begin Document section

The more I read about our banking industry, the more disgusted I get. I am amazed that people are still apathetic or oblivious what’s really happening.
Another of my daily reads is: http://www.nakedcapitalism.com
I’m with you on the Naked Capitalism vote. Here’s an excerpt from NK’s take on the President’s latest plan to save housing:
So why is the Administration bothering to do this?
First, Obama is addicted to the appearance of Doing Something, regardless of whether it is productive. A clear sign is the apparent failure to investigate why HARP was a dud. As a management consultant, I’ve often been brought in to help clients dig their way out of failed initiatives. Almost without exception, their idea of what went wrong misses critical issues from the customer perspective. Cardoza suggests the banks dragged their feet. Another possibility is borrowers who are seriously underwater don’t want a refi; they might want a short sale or a principal mod. Remember, default is highly correlated with how deeply a home is underwater. And that makes sense: why should any one struggle to stay in a home if it’s a losing investment? Some parents may stay so as not to disrupt their children, or because they find the stress, legal hassle, and credit rating damage of a default to be too daunting. So even if a refi makes economic sense, borrowers may feel it commits them more to a home that they need to exit.
Second, this is a sop to the banks, because a refi ends any liability associated with the origination of the mortgage, including putback liability. Now that would seem to be a big “get out of jail free” card for banks engaged in putback litigation. But the reason this is not as nefarious as it might seem is that current mortgages aren’t the big bone of contention in putbacks (even if the originator lied, the borrower is paying, so there are no damages). But it would also end any chain of title issue on that mortgage. I’ve had lawyers calling me about the “empty trust” question, that mortgages might never have been conveyed properly to securitization trusts. Kemp v. Countrywide, in which a senior Bank of America servicing officer said Countrywide retained the notes (the borrower IOU) as standard practice raises the possibility that many of its securitizations were in fact empty trusts. The more mortgages that it can get refinanced, the lower its liability would be.
This plan is yet more proof that this Administration is not about to inconvenience banks to help homeowners and communities. It has tools in its power than would change the incentives for banks and make them far more willing to do what the overwhelming majority of mortgage investors would prefer, which is provide deep principal mods for viable borrowers. Forcing banks to write down seconds, and taking an aggressive stance on foreclosure fraud would restructuring debt more attractive than it is now. But just as the banks and their captured governments in Europe seem intent on grinding down entire economies to extract their pound of flesh, so are banks in the US continuing to operate a doomsday machine that grind up housing with no regard for the economic and social costs.
All politicians are adicted to the appearance of doing something. They have to be. When a problem is generally recognized, it is almost always too late to do the right thing (prevent it). So they have to look like they are doing something to fix it.
There is a reason why airports are all set up to prevent the last attempt, but shipping containers are still uninspected. Inspecting shipping containers is boring, expensive and not visible to most people. Taking your shoes off at the airport is showy. Guess which one we have.

end Document section
begin Listing

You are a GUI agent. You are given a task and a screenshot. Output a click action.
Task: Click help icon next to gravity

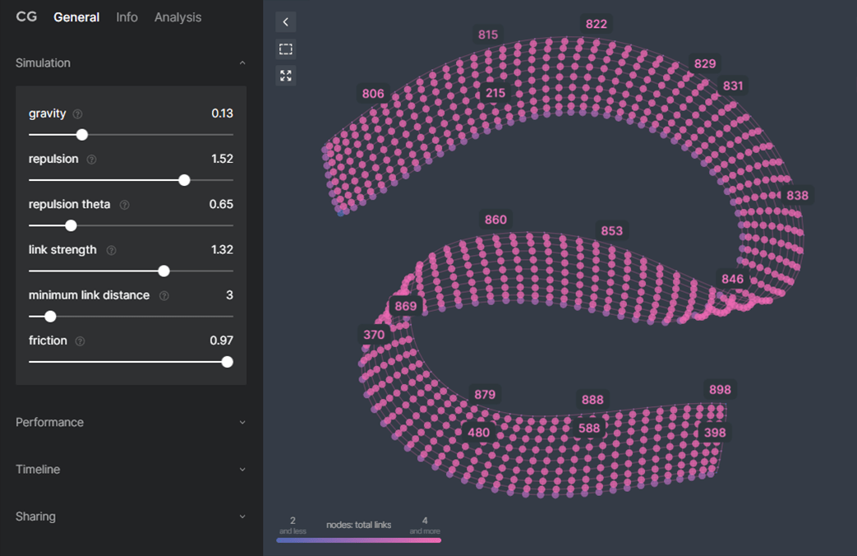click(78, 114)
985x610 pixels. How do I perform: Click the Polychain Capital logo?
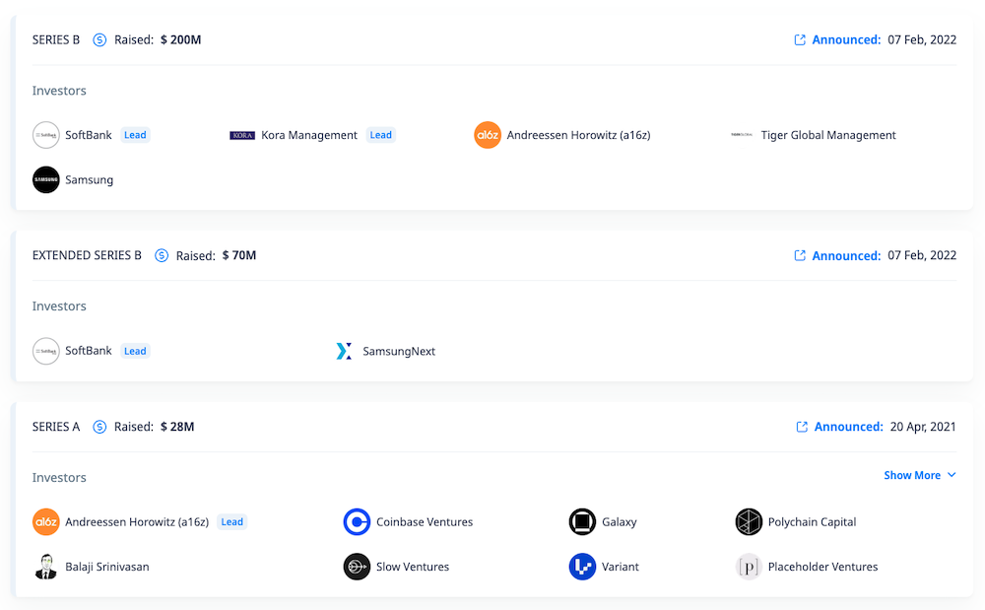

end Listing
begin Listing

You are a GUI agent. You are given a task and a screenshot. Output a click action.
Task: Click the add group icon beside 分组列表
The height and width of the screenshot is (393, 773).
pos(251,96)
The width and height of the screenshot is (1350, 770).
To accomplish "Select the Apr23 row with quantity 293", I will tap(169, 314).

end Listing
begin Listing

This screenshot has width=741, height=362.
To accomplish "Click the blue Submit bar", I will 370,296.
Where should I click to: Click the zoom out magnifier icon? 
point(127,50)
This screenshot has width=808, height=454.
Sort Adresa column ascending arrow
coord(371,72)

end Listing

#### [Problem 1]
In the banking discussion, list every reason it gives for why some parents might stay in an underwater home rather than default.
#### [Problem 2]
Answer these questions about the banking discussion, one per line:
(a) Which program does the discussion call a dud?
(b) In Kemp v. Countrywide, who said Countrywide retained the notes as standard practice?
(c) According to the last paragraph, what is still uninspected?
#### [Problem 3]
Write the next comment in the banking discussion, picking up after its final line.

#### [Response 1]
- So as not to disrupt their children
- The stress of a default
- The legal hassle of a default
- The credit rating damage of a default

#### [Response 2]
(a) HARP
(b) A senior Bank of America servicing officer
(c) Shipping containers

#### [Response 3]
Hard to imagine why anyone would bash OWS, isn’t it? The recent police actions with tear gas and flash grenades makes me want to buy a gas mask and a taser-proof vest.
Be carefull the snipers will be targeting those who are prepared first.
I find it encouraging that corporations are taking them to court. God knows the retail investor has no chance. I hope they form a class action suit with all of the other companies crushed by this type of activity.
Good news that more and more libertarians are finding the truth about the WS crime machines. The crime machines still has a support of the Dems in Power and Repubs who want power. Tea Party, it’s time for you to declare, are you with the Banksters or those who oppose it?
“Tea Party, it’s time for you to declare, are you with the Banksters or those who oppose it?”
Hear, hear!
Which side are you on, Tea Party,
Which side are you on?
B.G. plant to move 47 more jobs
BY LARRY P. VALLEQUETTE
BLADE STAFF WRITER
BOWLING GREEN — An automotive supplier that this year announced it was moving 200 jobs from Bowling Green to Kentucky and Mexico now plans to cut 47 more and send the work to Mexico, a spokesman for the workers’ union said.
The Cooper-Standard Automotive employees who make window and door seal assemblies for the Ford Explorer were informed that their work was being sent to Mexico sometime between Thanksgiving and the end of the year, said Pat Gallagher, a spokesman for the United Steelworkers.
The job cuts are in addition to the loss of 200 jobs earlier this year when Cooper-Standard sent its hose manufacturing operations to Kentucky and Mexico.
And 200 more employees at the sealing plant who manufacture products for other automakers are unaffected so far, Mr. Gallagher said. “It’s very disturbing, to say the least. We were told that [pricing pressure from] Ford forced them to move the work, but we haven’t gotten confirmation.”
Woh, down in Mexico, I never really been so I don’t really know.
And oh, Mexico, I guess I’ll have to go.
OWS Oakland
http://www.youtube.com/watch?v=QngE6kKk8Lg
Shades of the 1968 Democratic Convention in Chicago. The police response was a riot.
I can’t watch it from this particular computer. Who started the violence? The cops or the protesters. The cops are trying to say they didn’t start it, but I don’t believe them.
Maybe both, cops dressed like protesters.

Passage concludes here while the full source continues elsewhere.